Exercise instructions:
Copy out the data lines starting at the one containing "Viewport: 678px width, 480px height." and ending at the one containing "I will pos(640,212).", word for word.
┌─ Dataset records
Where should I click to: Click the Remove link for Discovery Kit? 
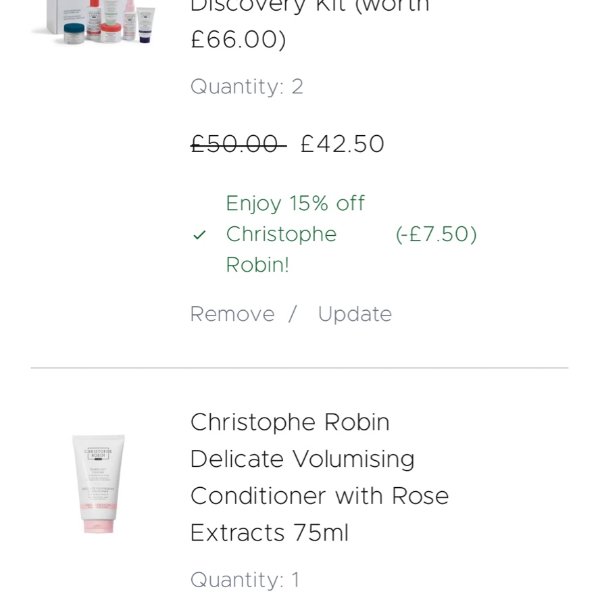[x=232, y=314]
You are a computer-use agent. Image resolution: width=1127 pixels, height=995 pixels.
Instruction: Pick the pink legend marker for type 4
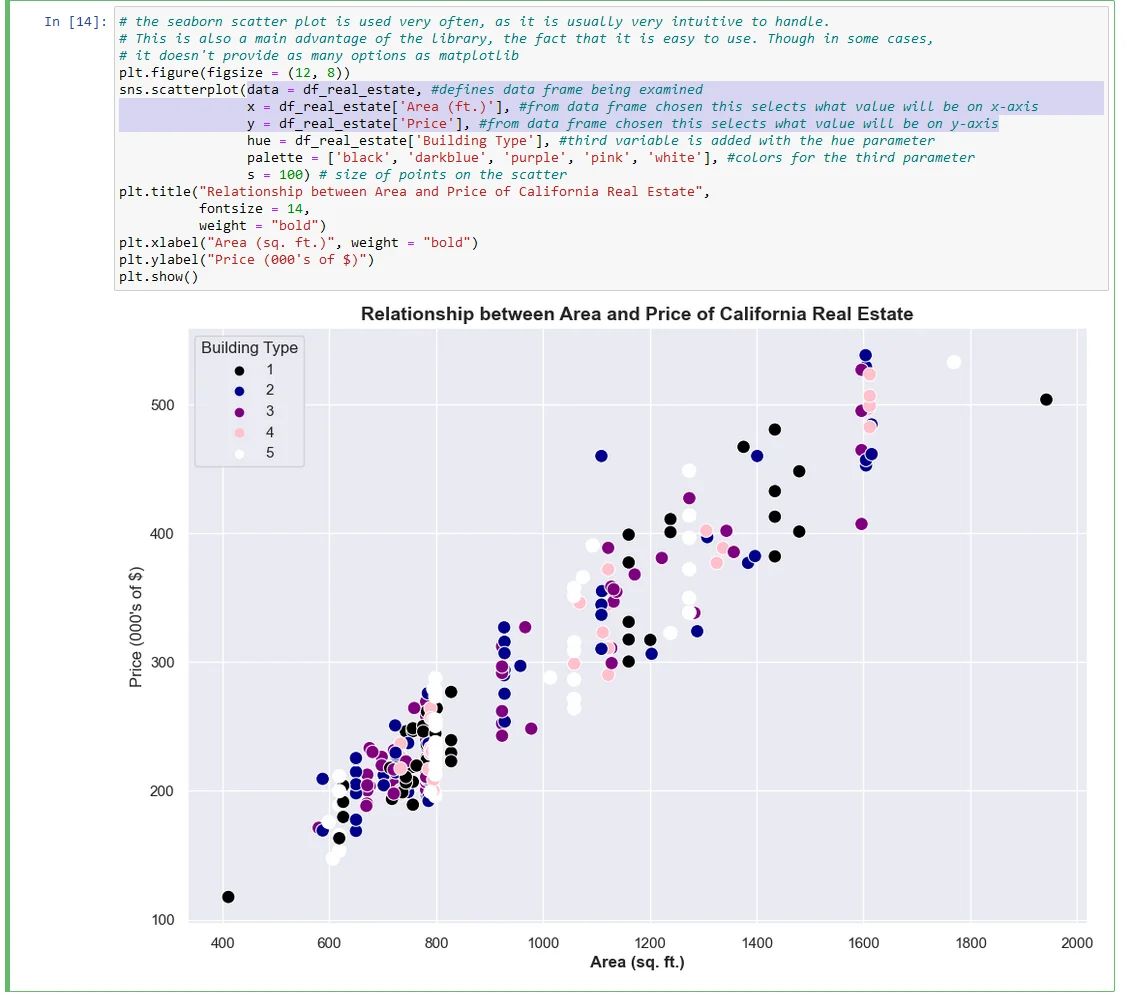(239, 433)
└─
┌─ Dataset records
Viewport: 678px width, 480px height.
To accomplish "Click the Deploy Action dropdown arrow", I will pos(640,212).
└─
┌─ Dataset records
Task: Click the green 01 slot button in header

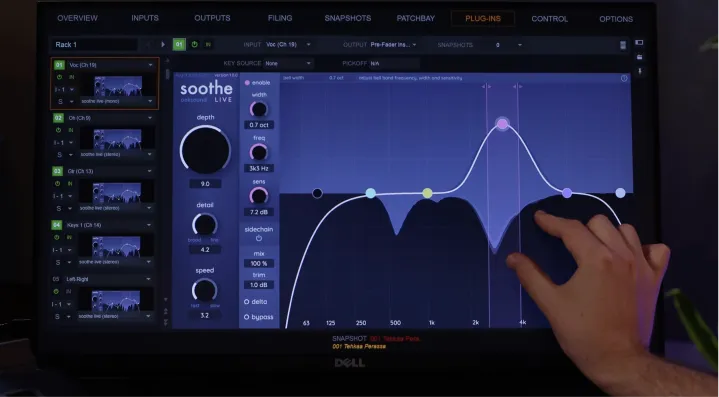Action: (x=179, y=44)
└─
Solution to this exercise:
Viewport: 678px width, 480px height.
To accomplish "Click the Deploy Action dropdown arrow", I will pos(640,212).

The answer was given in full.